Le titre est sans aucun doute une blague autour des noms de héros américains genre Superman, Batman, et la mise en scène quand le héros se nomme confirme l'intention parodique : on songe alors que, du même auteur, Goldorak, machine à cornes qui rend la Justice, représente la force subtilisée à l'ennemi maléfique qu'on va combattre ensuite. Mais, accrochez-vous, car le titre est loin de délivrer la profondeur du chef-d’œuvre que vous vous apprêtez à vivre.

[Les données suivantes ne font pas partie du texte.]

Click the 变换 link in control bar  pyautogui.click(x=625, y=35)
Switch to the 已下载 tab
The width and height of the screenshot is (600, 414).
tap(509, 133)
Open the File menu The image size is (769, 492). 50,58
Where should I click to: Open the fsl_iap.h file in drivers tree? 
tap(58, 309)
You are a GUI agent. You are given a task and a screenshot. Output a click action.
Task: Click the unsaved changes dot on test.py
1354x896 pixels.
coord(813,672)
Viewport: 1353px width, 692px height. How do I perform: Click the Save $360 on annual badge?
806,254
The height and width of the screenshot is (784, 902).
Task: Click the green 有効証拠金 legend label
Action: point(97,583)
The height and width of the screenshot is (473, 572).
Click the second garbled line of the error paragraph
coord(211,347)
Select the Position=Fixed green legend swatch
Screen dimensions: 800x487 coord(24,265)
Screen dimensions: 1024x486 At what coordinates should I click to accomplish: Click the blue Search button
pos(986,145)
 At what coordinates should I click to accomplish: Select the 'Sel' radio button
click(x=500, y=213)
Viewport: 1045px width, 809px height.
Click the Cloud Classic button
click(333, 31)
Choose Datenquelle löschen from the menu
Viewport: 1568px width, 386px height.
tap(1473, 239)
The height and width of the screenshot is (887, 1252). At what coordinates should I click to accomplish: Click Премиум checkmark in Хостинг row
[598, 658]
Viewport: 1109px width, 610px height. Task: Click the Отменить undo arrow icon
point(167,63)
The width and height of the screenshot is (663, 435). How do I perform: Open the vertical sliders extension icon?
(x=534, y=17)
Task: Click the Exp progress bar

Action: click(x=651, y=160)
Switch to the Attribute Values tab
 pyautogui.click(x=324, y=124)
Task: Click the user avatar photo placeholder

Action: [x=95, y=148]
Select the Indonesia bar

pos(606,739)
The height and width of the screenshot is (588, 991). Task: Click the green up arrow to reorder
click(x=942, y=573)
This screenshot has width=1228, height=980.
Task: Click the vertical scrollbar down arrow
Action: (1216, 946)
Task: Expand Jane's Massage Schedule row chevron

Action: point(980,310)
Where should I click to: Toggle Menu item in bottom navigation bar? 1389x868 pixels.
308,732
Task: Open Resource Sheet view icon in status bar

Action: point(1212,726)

Devilman est un manga culte de Go Nagai que je n'ai pas encore lu, mais je vais très vite me rattraper. Or, j'ai regardé le premier épisode sans savoir que c'était une adaptation de Go Nagai, ni d'un ancien manga d'ailleurs. J'étais sidéré par ce que je voyais. C'était puissant, poétique, efficace, un décalage réussi, un onirisme de folie, des audaces vertigineuses dans les ellipses de la narration. Au lieu de regarder la suite, j'ai regardé une deuxième fois le premier épisode, tant j"étais fasciné, et après je me suis couché, parce qu'il fallait bien, mais en me disant que je prendrais la plage horaire nécessaire et confortable pour regarder cette série courte de dix épisodes. Et là, on me dit que c'est une adaptation d'un manga de l'auteur de Goldorak, un manga quasi contemporain de l'écriture même de Goldorak. Le grand écart est considérable. La violence de Goldorak dérangeait à l'époque, mais l'animé n'offrait pas de sexe, avait un propos moral des familles, et on avait en un épisode un récit clair, posé, articulé, tout à fait conventionnel. Le dessin s'éloignait du cartoon d'un Tezuka pour aller vers ce qu'on dit le réalisme dans la japanimation. Il y avait des phases d'onirisme dans Goldorak, genre pour donner un exemple un peu gros la fausse apparition de Père Noël, mais ce n'était pas du tout le même traitement. En plus, dès le premier épisode de Devilman crybaby, on a du rap chanté par les personnages et intégré à l'action, et on a des portables, internet, les smartphones, et tout cela participe du scénario. Par exemple, à un moment donné, on a une course contre la montre pour ne pas qu'une vidéo se retrouve sur internet dans le deuxième épisode, sinon dans le troisième.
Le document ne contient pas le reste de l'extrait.